Ferramentas computacionais aplicadas à biologia estão revolucionando o modo de estudar o que acontece no interior das células durante uma infecção, ajudando a desvendar o mecanismo de doenças e a encontrar potenciais alvos terapêuticos.
Este é o caso de um trabalho publicado recentemente na revista PLOS Pathogens, no qual pesquisadores brasileiros analisaram células sanguíneas de pacientes infectados pelo vírus chikungunya. Com auxílio de técnicas de análise de redes complexas, inteligência artificial e aprendizado de máquina, o grupo identificou a assinatura gênica da doença, ou seja, um conjunto de genes cuja expressão é alterada pela interação com o patógeno. Em seguida, o papel que os genes envolvidos desempenham nas células foi mapeado, bem como sua importância no combate ao vírus.
A pesquisa teve apoio da FAPESP e foi coordenada por Helder Nakaya , professor da Faculdade de Ciências Farmacêuticas (FCF) da Universidade de São Paulo (USP). Participaram colaboradores do Instituto de Ciências Biomédicas (ICB) da USP, da Faculdade de Medicina de Ribeirão Preto (FMRP-USP), do Instituto Butantan e do Laboratório Central de Saúde Pública de Sergipe, entre outros parceiros.
“Identificamos também um conjunto de genes capaz de indicar, ainda na fase aguda, se o paciente tende a evoluir para um quadro de artralgia crônica [inflamação nas articulações], relativamente comum em infectados por chikungunya. No entanto, esse achado ainda precisa ser confirmado por estudos futuros, feitos com uma quantidade maior de amostras”, disse Nakaya à Agência FAPESP.

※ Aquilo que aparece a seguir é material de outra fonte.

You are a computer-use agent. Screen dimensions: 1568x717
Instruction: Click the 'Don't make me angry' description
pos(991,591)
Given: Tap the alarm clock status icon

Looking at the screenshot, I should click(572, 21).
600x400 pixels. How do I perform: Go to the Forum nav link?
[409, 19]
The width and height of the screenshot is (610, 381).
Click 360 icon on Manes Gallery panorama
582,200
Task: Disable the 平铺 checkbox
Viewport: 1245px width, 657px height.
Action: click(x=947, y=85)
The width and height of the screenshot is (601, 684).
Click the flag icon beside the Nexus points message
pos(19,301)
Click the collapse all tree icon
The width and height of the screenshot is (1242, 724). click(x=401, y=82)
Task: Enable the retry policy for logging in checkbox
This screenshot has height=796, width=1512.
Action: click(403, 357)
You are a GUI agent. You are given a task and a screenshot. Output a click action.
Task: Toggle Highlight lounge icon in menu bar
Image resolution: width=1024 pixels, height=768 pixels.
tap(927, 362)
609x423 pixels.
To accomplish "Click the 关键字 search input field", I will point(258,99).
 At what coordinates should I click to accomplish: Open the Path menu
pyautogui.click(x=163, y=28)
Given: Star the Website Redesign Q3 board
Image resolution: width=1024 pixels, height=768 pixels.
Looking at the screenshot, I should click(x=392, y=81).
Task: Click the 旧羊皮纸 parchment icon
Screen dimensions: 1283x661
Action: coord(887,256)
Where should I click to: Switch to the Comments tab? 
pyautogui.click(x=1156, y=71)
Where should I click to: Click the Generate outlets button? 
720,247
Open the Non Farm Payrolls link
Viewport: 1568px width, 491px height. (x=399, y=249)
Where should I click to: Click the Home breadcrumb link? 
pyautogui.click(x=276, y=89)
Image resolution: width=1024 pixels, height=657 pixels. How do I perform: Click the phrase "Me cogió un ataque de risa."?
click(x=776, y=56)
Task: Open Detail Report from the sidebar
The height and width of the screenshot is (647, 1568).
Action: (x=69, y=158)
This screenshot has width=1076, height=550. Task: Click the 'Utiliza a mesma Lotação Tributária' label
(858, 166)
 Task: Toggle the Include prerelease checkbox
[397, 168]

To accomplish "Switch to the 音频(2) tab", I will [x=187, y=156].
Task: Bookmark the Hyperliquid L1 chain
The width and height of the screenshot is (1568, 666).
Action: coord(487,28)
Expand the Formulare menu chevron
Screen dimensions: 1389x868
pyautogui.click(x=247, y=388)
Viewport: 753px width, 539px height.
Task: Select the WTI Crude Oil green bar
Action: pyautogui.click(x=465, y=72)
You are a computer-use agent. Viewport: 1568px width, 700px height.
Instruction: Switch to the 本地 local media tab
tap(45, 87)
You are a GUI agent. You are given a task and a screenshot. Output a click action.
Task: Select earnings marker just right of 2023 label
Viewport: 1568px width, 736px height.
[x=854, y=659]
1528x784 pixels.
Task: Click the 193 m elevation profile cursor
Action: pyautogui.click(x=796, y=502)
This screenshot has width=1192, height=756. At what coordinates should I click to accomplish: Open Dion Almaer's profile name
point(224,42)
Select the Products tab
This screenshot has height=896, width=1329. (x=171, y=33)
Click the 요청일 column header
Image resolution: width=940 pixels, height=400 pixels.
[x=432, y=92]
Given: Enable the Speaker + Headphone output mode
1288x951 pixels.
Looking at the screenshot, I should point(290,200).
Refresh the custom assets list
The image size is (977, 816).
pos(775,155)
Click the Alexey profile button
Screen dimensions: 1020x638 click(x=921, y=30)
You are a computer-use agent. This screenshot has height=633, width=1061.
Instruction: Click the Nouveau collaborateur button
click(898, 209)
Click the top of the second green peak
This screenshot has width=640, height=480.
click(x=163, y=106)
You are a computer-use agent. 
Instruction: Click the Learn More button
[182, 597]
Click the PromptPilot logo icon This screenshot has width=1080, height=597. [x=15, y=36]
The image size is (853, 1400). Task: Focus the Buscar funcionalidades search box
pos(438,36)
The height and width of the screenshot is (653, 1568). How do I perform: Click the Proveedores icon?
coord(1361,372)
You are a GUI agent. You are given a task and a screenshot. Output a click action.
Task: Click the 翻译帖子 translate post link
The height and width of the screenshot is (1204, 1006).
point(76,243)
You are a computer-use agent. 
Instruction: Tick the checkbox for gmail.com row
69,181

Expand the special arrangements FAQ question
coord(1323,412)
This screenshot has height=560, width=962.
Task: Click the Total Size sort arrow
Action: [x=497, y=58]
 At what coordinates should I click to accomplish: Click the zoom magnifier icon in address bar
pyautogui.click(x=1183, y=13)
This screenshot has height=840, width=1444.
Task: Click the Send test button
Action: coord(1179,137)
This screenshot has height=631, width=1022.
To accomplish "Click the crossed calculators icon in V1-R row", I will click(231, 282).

O artigo traz resultados de análises feitas com amostras sanguíneas de 39 sergipanos infectados durante a epidemia de 2016. Os dados foram comparados com os de 20 controles – pessoas não infectadas e oriundas da mesma região dos pacientes estudados.
O primeiro passo foi analisar o transcritoma das amostras, ou seja, todas as moléculas de RNA mensageiro (que codificam proteínas) e também os RNAs não codificadores (que não dão origem a proteínas, mas têm ação reguladora no genoma) expressos nas células que compõem o sangue, como hemácias, leucócitos e plaquetas. Ao quantificar os transcritos nas amostras, os pesquisadores puderam medir o nível de atividade de 20 mil genes e avaliar, em comparação com os controles, quais ficavam com a expressão aumentada ou diminuída durante a infecção.
“Focamos nos genes codificadores de proteínas [aqueles que expressam os RNAs mensageiros], pois estes têm um papel mais fácil de ser interpretado. É relativamente simples saber se codificam um receptor celular ou um fator de transcrição, por exemplo. Conseguimos, assim, entender melhor a patogênese do chikungunya, isto é, como o vírus afeta as células e quais sistemas de defesa são ativados em resposta”, contou Nakaya.
Essa análise revelou, por exemplo, o mecanismo pelo qual as células imunes desencadeiam o processo inflamatório para eliminar o vírus. De modo geral, o conjunto de proteínas responsável por montar essa resposta de defesa é conhecido como inflamassoma. Trata-se de uma maquinaria celular que pode ser comandada por diferentes proteínas e resultar na produção de diferentes moléculas pró-inflamatórias. No caso da infecção pelo chikungunya, observou-se que a mediação é feita pela enzima caspase-1.
O achado foi validado por meio de experimentos com camundongos realizados em parceria com o pesquisador Dario Zamboni , da FMRP-USP. Os pesquisadores – ambos ligados ao Centro de Pesquisa em Doenças Inflamatórias ( CRID ), um CEPID da FAPESP sediado na USP de Ribeirão Preto – observaram que em animais geneticamente modificados para não expressar caspase-1 a infecção pelo chikungunya não induz a liberação da molécula pró-inflamatória chamada interleucina-1-beta (IL-1ß) – ao contrário do que ocorre nos animais sem a alteração genética.